Policies are sorely necessary, but not sufficient!

They belong to the “compliance” and “do less harm” mindsets that also render sustainability efforts impotent… because they don’t release the creativity, nor build the capacity of individuals and communities to think regeneratively, and design regenerative culture.

If you work in the field of permaculture, you probably consider yourself a systems thinker and designer.

Systems thinkers and designers know that there is great power in boldly identifying regenerative visions of what we want to create.

For example, Looby Macnamara is asking questions that explore how we can design for a world that is safe for women and children here.

Let’s move beyond compliance and instead, vision and manifest communities that nurture each human into their fullest contribution towards co-creating our regenerative future!

But in the meantime, we also need to deploy short-term solutions to protect folks from being sexually harassed in permaculture.

Because sexual harassment in workplaces and organizations is real, and it affects women disproportionately in our lives and livelihoods, and this means that the wider community suffers when women burn out or retreat back into women-only spaces to feel safe.

We need to enact these types of solutions efficiently, with resolve, at local, regional, national, and international levels.

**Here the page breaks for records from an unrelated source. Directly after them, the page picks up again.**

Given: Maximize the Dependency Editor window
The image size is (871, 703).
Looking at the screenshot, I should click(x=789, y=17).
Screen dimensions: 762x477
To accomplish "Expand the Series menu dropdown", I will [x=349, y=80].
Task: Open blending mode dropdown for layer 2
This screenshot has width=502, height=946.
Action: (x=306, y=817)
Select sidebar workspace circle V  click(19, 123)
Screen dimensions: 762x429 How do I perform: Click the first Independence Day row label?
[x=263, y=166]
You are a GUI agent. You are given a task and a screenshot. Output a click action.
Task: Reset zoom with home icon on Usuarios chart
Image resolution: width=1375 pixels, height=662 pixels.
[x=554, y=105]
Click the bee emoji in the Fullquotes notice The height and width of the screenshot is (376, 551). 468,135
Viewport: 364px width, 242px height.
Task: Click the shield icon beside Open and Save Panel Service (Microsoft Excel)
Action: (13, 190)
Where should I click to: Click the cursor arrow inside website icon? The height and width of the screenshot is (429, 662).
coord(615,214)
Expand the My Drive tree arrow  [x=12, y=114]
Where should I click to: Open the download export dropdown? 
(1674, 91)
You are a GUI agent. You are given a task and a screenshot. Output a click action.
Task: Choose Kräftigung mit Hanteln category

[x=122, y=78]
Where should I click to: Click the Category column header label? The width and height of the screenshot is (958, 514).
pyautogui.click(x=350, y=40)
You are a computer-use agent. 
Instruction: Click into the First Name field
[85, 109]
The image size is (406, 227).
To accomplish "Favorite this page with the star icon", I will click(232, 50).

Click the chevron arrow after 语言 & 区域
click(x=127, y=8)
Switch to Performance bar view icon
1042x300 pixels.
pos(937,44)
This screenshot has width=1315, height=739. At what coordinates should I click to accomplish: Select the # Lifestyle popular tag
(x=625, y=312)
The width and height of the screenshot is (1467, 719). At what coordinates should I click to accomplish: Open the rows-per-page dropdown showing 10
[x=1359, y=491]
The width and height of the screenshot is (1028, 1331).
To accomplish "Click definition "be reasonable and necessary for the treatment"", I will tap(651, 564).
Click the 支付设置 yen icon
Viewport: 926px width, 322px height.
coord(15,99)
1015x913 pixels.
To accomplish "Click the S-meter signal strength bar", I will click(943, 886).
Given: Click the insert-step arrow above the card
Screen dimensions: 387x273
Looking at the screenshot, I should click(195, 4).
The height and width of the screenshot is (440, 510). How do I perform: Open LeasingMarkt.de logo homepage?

After I wrote the article about the need for Anti-Harassment policy, people asked for resources. I’ve been working with a few folks to document a bunch of them.

What questions might you contribute to help frame the dialog regarding regenerative approaches to ending sexual harassment?

What would characterize short-term interventions that are more regenerative — enabling us to heal current damage done and also create new positive possibilities?

But knowing this is not the endpoint, I share this link to a working draft google doc that lists some policy-based approaches and best patterns, but it is titled Regenerative Approaches to Ending Sexual Harassment: Topics & Resources because I also ask some questions aiming to help us have a conversation around how we can actually be “regenerative” in our approach to this hot-potato topic.